Decided On December 09, 1938
NOSH ALI Appellant
V/S
SHAMSUNNESA BIBI Respondents

JUDGEMENT

(1.) This is a plaintiffs appeal arising out of a suit brought for the recovery of possession over three, fourths of the property owned by one Sheikh Nasru. Sh. Nasru died in July 1932 and his widow Mt. Fahimo Bibi assumed possession of the entire property left by Sh. Nasru in lieu of her dower. Mt. Fahimo under a deed dated 25 July 1932 dedicated the entire property as waqf for charitable purposes and appointed herself as mutwalli for life and on her death defendant 1 was nominated to succeed her as mutwalli. The plaintiffs came to Court on the allegation that they were entitled to succeed to three-fourths share in the property left by Sh. Nasru as residuaries; that Mt. Fahimo had no right to dedicate their share as waqf; that the waqf was illegal and opposed to Mahomedan law and that the dower debt was only Rs. 101 and not Rs. 2000. The plaintiffs accordingly prayed for a decree for possession. It appears that Mt. Fahimo died soon after the execution of the deed of waqf and defendant 1 succeeded in having her name recorded in village papers as mutwalli in succession to Mt. Fahimo. The suit was contested by defendant 1 who pleaded inter alia that the waqf was valid and operative and that the correct amount of dower debt was Rupees 2000. The trial Court held that the amount of dower debt was only Rs. 101 as alleged by the plaintiffs and decreed the suit for possession over the property in suit on payment of Rs. 75-12-0. The lower Appellate Court modified the decree of the trial Court and decreed the suit on payment of Rs. 1500 holding that the correct amount of dower was Rs. 2000. The plaintiffs have preferred an appeal from the decree of the Court below.

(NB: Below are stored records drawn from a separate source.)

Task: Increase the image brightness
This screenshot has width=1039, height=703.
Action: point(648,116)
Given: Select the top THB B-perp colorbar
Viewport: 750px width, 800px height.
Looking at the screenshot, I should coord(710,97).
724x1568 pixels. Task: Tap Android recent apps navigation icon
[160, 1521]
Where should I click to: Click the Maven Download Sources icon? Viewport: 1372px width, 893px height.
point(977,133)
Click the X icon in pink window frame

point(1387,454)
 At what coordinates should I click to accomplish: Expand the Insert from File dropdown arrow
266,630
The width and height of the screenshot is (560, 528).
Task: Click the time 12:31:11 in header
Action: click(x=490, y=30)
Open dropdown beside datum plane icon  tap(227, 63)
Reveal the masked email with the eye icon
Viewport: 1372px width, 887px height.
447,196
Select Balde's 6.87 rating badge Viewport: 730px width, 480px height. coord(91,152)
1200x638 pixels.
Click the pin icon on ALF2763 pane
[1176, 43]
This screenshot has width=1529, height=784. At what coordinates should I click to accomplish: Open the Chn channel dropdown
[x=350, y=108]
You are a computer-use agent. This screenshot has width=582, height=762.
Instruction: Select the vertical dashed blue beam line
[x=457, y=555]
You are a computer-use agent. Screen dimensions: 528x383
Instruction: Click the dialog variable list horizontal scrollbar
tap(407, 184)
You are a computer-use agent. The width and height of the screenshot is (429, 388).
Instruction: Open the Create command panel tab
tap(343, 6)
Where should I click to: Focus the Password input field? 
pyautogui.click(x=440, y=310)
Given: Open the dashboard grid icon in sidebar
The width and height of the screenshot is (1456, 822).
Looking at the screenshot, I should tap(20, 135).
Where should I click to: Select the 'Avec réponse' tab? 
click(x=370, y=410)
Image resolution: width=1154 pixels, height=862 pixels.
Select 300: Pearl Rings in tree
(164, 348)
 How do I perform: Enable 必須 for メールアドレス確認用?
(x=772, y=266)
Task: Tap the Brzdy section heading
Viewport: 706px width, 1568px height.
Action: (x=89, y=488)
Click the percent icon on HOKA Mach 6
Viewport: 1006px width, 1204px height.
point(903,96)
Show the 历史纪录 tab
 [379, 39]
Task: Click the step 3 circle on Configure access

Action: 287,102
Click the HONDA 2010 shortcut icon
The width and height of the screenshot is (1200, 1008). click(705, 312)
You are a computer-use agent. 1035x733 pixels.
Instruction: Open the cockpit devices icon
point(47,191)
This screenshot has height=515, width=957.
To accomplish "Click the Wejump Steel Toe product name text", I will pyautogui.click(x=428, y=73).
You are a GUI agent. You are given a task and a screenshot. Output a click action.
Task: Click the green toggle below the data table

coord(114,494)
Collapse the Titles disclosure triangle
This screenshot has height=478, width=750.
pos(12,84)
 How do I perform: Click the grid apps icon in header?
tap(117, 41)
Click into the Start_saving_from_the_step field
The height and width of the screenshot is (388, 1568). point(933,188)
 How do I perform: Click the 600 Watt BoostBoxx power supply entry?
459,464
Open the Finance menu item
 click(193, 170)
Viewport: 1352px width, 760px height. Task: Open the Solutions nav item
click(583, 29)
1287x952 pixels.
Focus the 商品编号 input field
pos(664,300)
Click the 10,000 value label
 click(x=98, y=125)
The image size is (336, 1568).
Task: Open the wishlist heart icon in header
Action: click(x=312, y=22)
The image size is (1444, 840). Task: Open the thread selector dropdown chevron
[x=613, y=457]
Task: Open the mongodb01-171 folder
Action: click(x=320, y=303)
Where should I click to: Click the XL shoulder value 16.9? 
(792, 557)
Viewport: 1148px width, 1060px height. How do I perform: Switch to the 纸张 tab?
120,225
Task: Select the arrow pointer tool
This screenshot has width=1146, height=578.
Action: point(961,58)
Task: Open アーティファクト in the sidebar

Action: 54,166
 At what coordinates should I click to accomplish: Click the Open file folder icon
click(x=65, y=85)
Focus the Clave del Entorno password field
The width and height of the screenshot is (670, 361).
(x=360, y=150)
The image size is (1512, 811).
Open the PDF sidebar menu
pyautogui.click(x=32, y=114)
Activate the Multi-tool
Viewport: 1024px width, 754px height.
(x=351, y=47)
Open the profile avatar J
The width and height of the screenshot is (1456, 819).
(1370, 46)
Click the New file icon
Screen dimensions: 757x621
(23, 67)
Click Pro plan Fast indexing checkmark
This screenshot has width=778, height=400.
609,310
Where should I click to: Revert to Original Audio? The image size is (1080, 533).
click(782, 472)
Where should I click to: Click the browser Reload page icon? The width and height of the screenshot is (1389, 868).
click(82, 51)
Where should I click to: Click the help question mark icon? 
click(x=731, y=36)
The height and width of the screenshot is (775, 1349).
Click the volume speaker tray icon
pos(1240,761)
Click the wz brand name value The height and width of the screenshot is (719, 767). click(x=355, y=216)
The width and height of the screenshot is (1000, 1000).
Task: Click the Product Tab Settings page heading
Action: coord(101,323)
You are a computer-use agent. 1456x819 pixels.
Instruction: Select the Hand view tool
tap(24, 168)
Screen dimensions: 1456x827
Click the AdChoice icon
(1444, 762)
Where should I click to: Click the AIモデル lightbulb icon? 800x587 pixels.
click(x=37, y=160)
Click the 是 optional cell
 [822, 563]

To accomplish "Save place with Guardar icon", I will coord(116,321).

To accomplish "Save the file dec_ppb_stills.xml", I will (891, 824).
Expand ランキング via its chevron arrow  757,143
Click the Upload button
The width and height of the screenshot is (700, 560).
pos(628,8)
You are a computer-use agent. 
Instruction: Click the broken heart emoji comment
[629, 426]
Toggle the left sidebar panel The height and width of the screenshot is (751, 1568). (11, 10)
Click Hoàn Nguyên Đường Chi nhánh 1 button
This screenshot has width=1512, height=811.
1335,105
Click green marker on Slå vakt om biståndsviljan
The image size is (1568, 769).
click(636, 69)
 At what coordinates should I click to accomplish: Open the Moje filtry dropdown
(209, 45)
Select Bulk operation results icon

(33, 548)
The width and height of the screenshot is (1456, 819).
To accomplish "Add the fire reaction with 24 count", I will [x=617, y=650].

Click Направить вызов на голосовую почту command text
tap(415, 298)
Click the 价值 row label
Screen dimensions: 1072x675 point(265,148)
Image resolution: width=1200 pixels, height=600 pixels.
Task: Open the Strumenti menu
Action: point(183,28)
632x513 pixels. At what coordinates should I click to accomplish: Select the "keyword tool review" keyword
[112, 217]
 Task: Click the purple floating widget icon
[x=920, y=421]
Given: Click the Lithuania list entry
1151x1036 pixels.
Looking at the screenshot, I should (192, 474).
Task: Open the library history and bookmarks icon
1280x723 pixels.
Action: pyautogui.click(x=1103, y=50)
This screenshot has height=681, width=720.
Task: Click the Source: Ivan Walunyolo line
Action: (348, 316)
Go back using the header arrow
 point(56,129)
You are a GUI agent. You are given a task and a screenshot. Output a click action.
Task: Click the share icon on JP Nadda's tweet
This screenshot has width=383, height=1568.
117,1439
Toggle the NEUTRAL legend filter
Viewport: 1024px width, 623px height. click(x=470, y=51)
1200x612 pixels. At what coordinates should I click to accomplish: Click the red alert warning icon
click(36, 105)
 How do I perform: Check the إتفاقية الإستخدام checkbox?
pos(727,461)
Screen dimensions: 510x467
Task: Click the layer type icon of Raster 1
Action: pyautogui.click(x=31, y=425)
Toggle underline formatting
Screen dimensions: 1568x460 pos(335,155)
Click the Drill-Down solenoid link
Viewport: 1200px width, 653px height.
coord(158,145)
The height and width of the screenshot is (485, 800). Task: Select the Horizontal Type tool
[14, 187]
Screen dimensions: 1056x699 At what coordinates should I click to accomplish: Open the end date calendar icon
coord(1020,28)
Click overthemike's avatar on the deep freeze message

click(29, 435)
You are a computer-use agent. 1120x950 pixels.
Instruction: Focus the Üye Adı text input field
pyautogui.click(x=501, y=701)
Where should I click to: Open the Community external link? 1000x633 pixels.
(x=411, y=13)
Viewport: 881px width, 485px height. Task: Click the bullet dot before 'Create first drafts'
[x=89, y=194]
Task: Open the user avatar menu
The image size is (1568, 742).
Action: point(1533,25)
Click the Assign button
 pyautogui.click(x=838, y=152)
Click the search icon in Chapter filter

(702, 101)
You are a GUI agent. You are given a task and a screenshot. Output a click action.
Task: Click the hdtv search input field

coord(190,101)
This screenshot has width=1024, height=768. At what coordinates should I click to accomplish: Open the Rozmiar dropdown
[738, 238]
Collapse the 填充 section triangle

(2.) In second appeal the finding of the Court below on the amount of dower must be accepted as conclusive. The main point argued by learned Counsel for the appellants is that the waqf of the property in dispute is bad in law. The contention of learned Counsel is that it was not open to Mt. Fahimo to dedicate the property as waqf because she was not the full proprietor of the same. This question does not appear to have been argued before the Court below, but as the validity of the waqf was challenged in the written statement, we have allowed counsel to address us on this point. Before considering the legal aspect of the question we proceed to examine the form of dedication. In the deed Mt. Kahimo stated that she had inherited one-fourth of the property left by her husband as heir, that she was in possession of the remaining three-fourths in lieu of dower debt and that she dedicated the entire property as waqf in the name of God Almighty for charitable purposes. In para. 6 of the deed she stated: In case any of the residuaries brought a suit for possession over the three-fourths share of the property on payment of the proportionate amount of dower the mutwalli will include the amount so realized in the waqf estate and will spend the money on the objects of the waqf.

(3.) In para. 2 the mutwalli is directed to spend the income of the waqf estate on the requirements of Juma mosque of the town of Nizamabad and other religious purposes. Para. 4 directs that the mutwalli will not be permitted to transfer or otherwise encumber the dedicated property. It cannot be disputed that the right of a Mahomedan widow who has entered into possession of her husband's property peacefully and without force or fraud in lieu of her dower debt is heritable so as to entitle her heirs to remain in possession until the debt is Satisfied. It has been held in numerous cases that widow may transfer her right to possession if she also assigns her right to receive the unpaid dower. If the right to receive the dower and the right to remain In possession are transferred to the same person, ha cannot be ousted by the heirs of the husband until the dower debt is paid off : see Ali Bakifa V/s. Ailadad Khan (1910) 32 All. 551 and Amir Hasan Khan V/s. Mohammad Nazir Hasan . Learned Counsel for the appellants however contends that a Mahomedan widow is not allowed to dedicate a property of which ishe acquires possession in lieu of dower. Under the Mahomedan law the property dedicated must be of a reasonably permanent character and the waqif may make arrangements that the use of and income accruing from the specified property shall ibe permanently devoted to specified objects. Above all the waqif must be the owner of the property. Unless the waqif is the owner of the dedicated property, he has no permanent control over that property and a dedication thereof will be invalid under Mahomedan law. The Eight Hon ble Ameer Ali in his book on Mahomedan Law, Vol. 1 p. 266, Edn. 4, says: But the waqf of a building on land belonging to another of which the dedicator is in possession as bailee or lessee is not valid.